Task requirements:
Check every line of the data for the string "browser" and copy the ones that have it.

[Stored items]
········

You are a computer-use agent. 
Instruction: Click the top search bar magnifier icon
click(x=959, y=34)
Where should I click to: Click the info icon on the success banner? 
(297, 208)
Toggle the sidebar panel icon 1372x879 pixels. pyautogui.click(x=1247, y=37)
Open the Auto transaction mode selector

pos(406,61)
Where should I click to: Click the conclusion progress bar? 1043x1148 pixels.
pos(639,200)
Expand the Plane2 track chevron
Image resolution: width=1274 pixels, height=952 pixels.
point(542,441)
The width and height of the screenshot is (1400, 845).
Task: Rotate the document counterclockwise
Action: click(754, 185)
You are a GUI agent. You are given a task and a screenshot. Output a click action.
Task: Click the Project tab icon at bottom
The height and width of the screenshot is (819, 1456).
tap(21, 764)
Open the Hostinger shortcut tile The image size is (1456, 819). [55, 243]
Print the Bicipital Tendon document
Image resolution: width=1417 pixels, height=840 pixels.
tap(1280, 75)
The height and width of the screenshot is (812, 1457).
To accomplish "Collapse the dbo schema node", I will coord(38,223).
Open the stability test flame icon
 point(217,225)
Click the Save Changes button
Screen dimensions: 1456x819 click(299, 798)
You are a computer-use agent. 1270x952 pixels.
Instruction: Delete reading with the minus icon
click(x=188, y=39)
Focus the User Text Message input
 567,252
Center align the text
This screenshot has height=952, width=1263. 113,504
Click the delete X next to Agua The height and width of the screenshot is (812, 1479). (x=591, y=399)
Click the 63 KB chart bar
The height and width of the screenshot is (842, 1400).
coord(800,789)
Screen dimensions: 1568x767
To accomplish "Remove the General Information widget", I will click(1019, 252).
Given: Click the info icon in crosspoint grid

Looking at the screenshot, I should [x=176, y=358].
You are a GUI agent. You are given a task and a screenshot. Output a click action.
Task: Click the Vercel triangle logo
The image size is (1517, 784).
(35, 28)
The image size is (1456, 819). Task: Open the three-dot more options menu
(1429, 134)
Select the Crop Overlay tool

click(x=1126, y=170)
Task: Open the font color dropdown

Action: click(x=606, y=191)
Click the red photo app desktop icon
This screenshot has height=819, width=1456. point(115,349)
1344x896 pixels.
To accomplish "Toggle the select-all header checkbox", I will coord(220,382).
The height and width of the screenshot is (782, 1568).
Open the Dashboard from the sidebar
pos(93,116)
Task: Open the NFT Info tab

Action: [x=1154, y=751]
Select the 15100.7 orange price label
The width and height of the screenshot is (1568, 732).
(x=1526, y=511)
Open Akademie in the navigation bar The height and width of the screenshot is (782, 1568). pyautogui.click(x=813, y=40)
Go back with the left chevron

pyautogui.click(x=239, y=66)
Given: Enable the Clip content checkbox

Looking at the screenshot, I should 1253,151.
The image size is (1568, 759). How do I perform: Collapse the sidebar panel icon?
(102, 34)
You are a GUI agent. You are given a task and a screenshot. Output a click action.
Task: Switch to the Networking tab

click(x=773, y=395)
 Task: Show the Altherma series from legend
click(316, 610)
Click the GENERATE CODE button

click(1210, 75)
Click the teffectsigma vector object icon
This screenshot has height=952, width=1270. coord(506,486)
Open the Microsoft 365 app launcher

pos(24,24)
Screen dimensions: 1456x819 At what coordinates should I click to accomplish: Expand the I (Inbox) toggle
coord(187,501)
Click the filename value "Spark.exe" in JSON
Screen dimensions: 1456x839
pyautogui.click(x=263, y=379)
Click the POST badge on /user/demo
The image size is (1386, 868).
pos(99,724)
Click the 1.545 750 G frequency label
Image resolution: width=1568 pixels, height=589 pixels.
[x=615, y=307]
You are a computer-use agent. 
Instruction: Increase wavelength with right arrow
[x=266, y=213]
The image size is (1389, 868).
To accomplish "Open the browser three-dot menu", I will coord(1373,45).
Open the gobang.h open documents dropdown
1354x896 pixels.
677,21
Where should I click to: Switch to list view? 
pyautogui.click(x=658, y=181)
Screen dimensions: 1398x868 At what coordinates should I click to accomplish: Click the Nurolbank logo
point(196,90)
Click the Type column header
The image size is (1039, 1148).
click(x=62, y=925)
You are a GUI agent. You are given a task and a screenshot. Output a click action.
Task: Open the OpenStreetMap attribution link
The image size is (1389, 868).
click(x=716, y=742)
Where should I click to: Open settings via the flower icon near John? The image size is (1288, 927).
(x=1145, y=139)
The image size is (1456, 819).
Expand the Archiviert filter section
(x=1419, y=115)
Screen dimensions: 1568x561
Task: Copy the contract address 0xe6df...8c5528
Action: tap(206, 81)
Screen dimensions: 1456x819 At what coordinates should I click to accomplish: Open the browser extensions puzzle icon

········

Final answer:
To accomplish "Open the browser three-dot menu", I will coord(1373,45).
Screen dimensions: 1456x819 At what coordinates should I click to accomplish: Open the browser extensions puzzle icon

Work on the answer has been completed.